A campaign group handed over a 10,000-strong petition to the Government today warning them to back away from constructing a motorway near the historic seat of the High Kings of Ireland.

Petition calls for motorway to avoid historic site

A campaign group handed over a 10,000-strong petition to the Government today warning them to back away from constructing a motorway near the historic seat of the High Kings of Ireland.

The Save Tara Skryne Valley group threatened legal action to prevent the building of the M3 motorway close to the Hill of Tara in Co Meath.

But environmental campaigner Vincent Salafia said they were loathe to make that move.

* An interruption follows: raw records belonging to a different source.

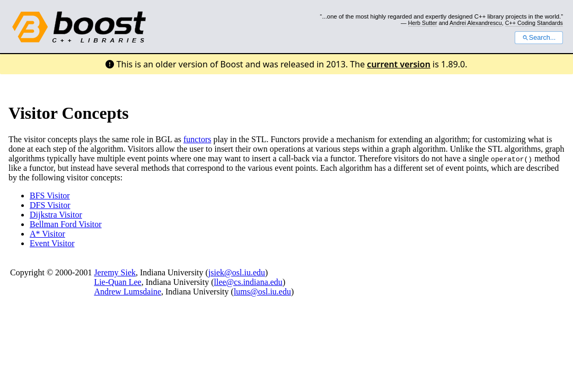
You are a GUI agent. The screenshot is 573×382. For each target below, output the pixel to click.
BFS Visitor (50, 195)
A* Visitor (47, 233)
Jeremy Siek (115, 272)
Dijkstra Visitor (56, 214)
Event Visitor (52, 243)
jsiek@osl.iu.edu (236, 272)
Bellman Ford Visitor (66, 224)
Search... (539, 37)
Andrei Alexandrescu (475, 23)
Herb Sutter (422, 23)
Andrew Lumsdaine (127, 291)
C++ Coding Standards (534, 23)
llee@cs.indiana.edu (248, 281)
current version (398, 64)
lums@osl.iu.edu (262, 291)
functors (197, 139)
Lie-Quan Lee (117, 281)
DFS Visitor (50, 205)
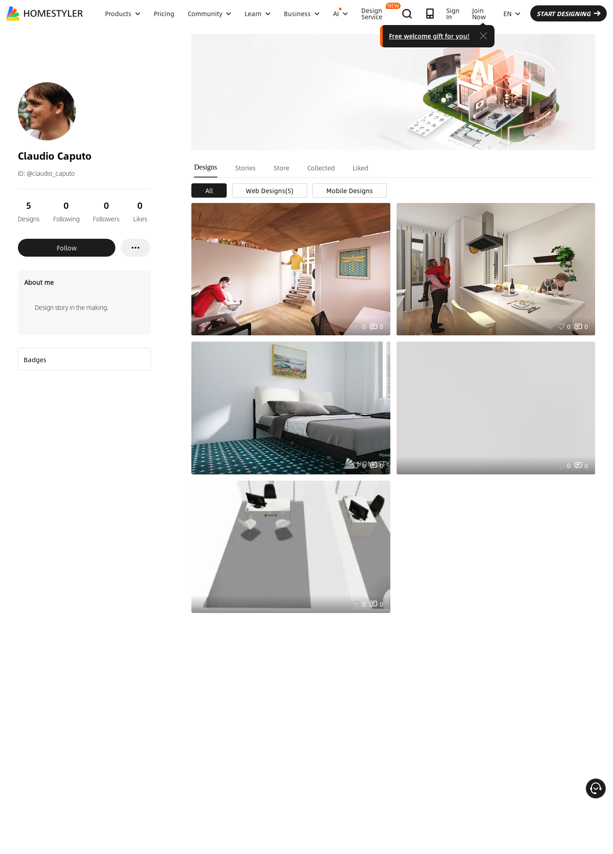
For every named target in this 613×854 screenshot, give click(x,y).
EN (511, 13)
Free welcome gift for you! (429, 35)
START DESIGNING (568, 13)
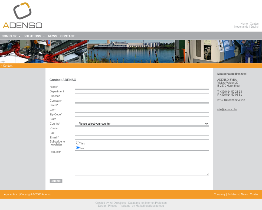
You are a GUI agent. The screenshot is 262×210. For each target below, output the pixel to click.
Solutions (233, 194)
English (254, 26)
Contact (254, 23)
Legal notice (10, 194)
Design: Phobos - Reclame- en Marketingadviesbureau (131, 205)
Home (244, 23)
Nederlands (241, 26)
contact (7, 65)
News (244, 194)
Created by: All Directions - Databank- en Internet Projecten (131, 202)
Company (219, 194)
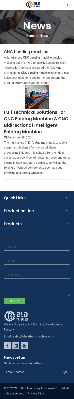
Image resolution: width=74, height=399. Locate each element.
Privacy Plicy (36, 393)
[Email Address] (32, 372)
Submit (14, 301)
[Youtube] (24, 345)
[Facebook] (7, 345)
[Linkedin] (15, 345)
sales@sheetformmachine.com (33, 336)
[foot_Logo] (22, 316)
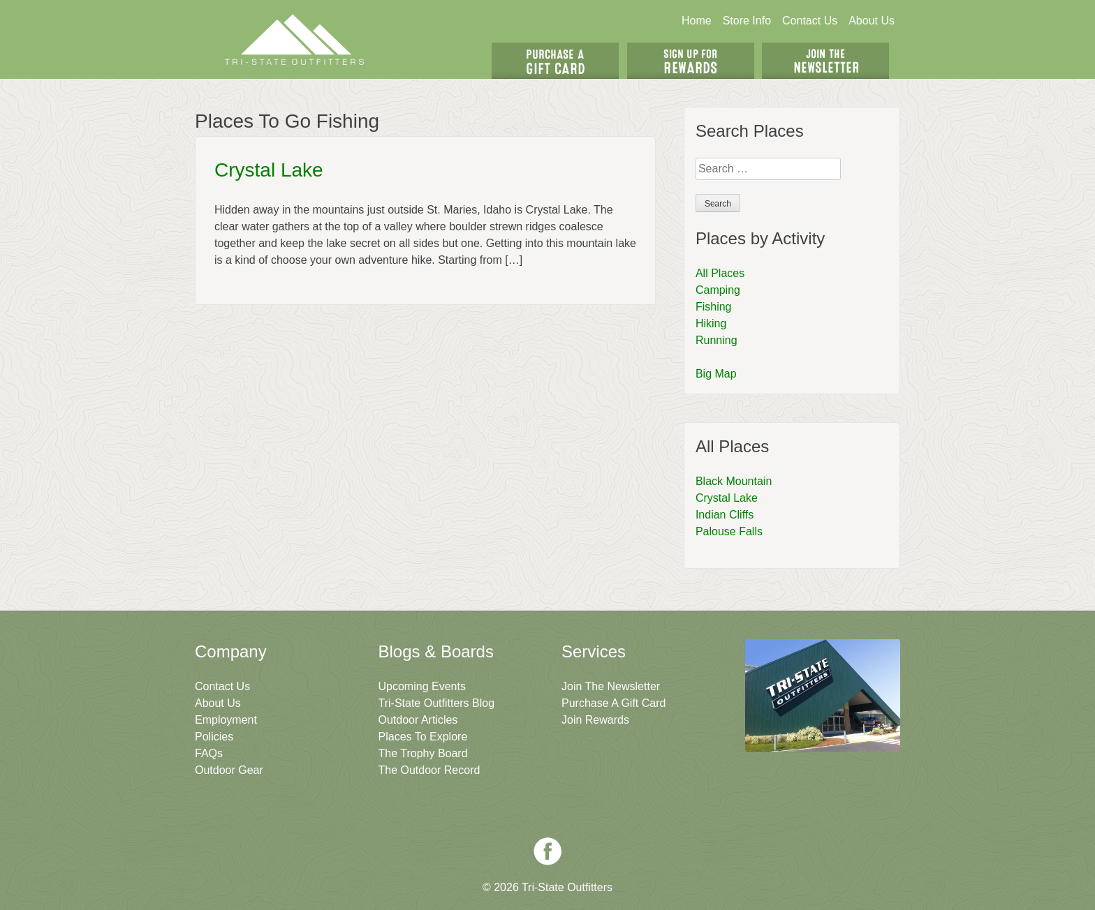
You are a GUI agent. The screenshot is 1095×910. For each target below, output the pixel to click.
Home (697, 21)
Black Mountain (734, 481)
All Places (720, 273)
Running (716, 340)
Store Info (747, 21)
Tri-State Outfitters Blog (437, 703)
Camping (718, 290)
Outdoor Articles (418, 720)
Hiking (711, 323)
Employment (226, 720)
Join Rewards (595, 720)
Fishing (714, 307)
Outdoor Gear (229, 770)
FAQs (209, 753)
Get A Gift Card (555, 61)
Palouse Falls (729, 531)
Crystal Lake (268, 170)
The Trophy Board (423, 753)
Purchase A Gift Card (613, 703)
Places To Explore (423, 737)
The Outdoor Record (429, 770)
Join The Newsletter (825, 61)
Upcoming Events (422, 686)
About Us (871, 21)
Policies (214, 737)
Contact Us (809, 21)
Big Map (716, 374)
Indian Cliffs (725, 515)
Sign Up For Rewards (690, 61)
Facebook (547, 851)
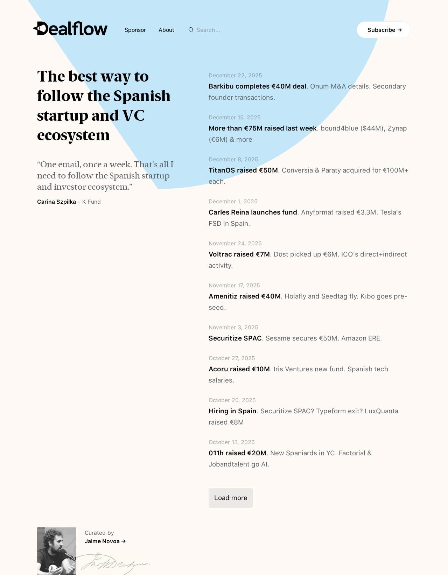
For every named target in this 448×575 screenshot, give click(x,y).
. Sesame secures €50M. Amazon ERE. (295, 338)
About (166, 30)
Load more (230, 498)
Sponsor (135, 30)
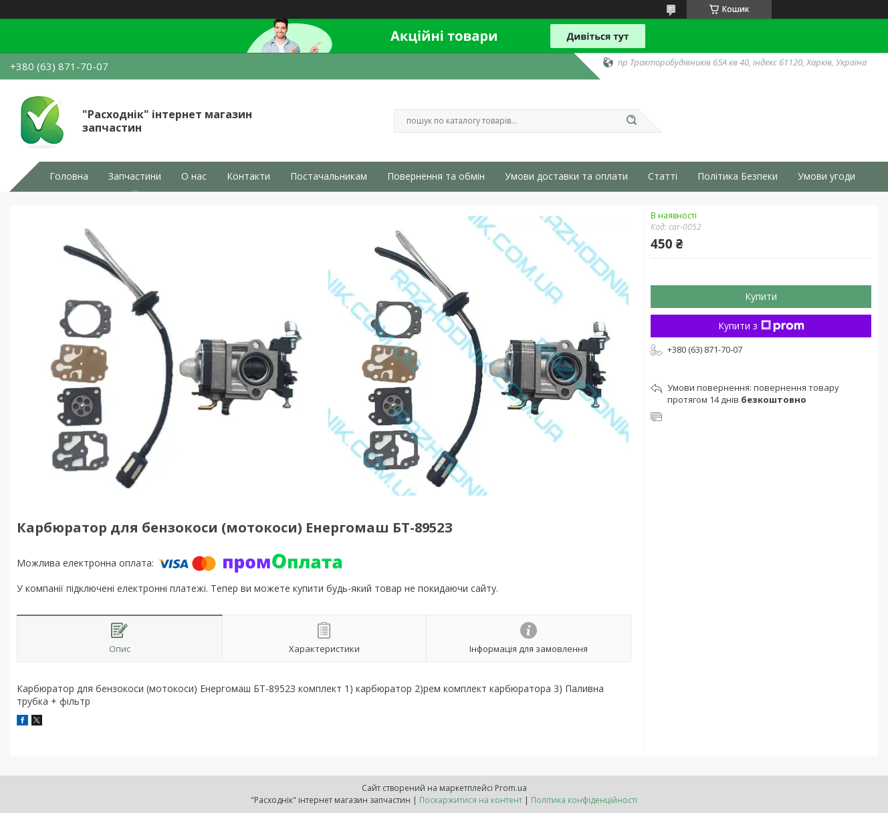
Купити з (761, 325)
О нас (194, 176)
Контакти (248, 176)
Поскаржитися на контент (470, 800)
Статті (662, 176)
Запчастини (134, 176)
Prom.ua (511, 788)
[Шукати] (631, 121)
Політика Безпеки (737, 176)
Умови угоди (826, 176)
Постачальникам (328, 176)
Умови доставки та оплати (566, 176)
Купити (761, 296)
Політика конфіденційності (584, 800)
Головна (68, 176)
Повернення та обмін (436, 176)
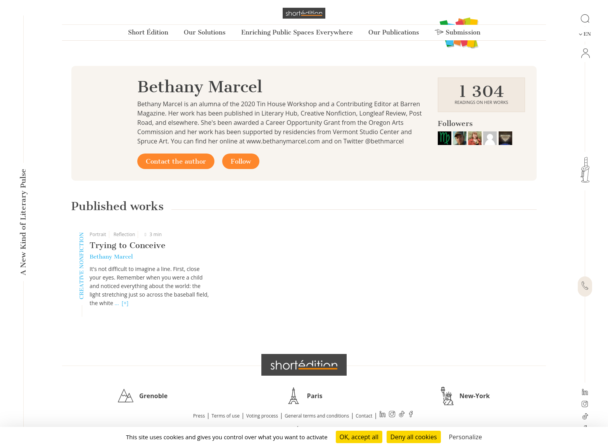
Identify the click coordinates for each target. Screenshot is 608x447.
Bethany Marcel (111, 256)
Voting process (262, 415)
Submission (457, 32)
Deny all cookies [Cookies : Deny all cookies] (413, 437)
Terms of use (226, 415)
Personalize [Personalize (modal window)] (465, 437)
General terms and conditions (317, 415)
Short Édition (148, 32)
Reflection (124, 234)
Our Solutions (205, 32)
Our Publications (393, 32)
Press (199, 415)
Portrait (98, 234)
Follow (241, 161)
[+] (125, 303)
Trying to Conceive (128, 245)
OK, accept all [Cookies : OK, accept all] (359, 437)
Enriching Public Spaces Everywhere (297, 32)
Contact (364, 415)
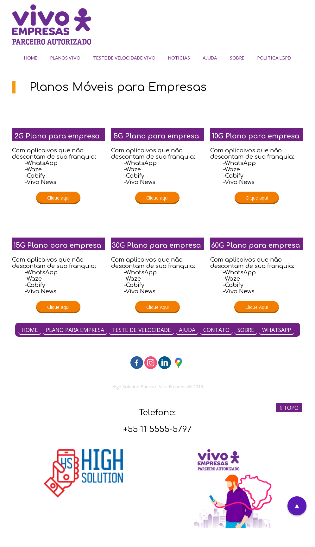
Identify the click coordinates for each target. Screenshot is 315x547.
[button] (58, 198)
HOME (30, 330)
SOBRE (245, 330)
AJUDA (187, 330)
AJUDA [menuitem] (210, 57)
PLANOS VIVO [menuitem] (65, 57)
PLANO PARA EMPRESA (75, 330)
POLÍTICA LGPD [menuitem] (274, 57)
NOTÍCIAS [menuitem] (179, 57)
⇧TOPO (289, 407)
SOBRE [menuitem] (237, 57)
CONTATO (216, 330)
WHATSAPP (276, 330)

“I do want to stress we are trying to avoid that eventuality,” he said.

“Once litigation begins people get polarised and it becomes very difficult then to resolve it.”

The group said they did not want a repeat of the lengthy protests and legal action to try to stop the construction of a motorway through Dublin’s Carrickmines Castle.

The spokesman for the group said if legal action failed huge protests would be inevitable and he would be concerned about people’s safety in their efforts to save the National Monument.

The campaigners, who have been backed by Irish actor Stuart Townsend, handed over the 10,000 signatures alongside a written submission, including letters from international archaeologists, to the Environment Department at Dublin’s Customs House.

However, Minister Dick Roche declined to accept the petition personally.

“Hopefully he will at least take a look at our submission and we have asked for a meeting with him,” Mr Salafia said.

The Wicklow TD, who recently took over the Environment post, is due to make a decision on whether the National Roads Authority should be allowed go ahead with their planned route in the near future.

“I am hoping that the minister, he does seem like a very reasonable man, and I am sure that he would want to see the problem solved rather than exacerbated,” Mr Salafia said.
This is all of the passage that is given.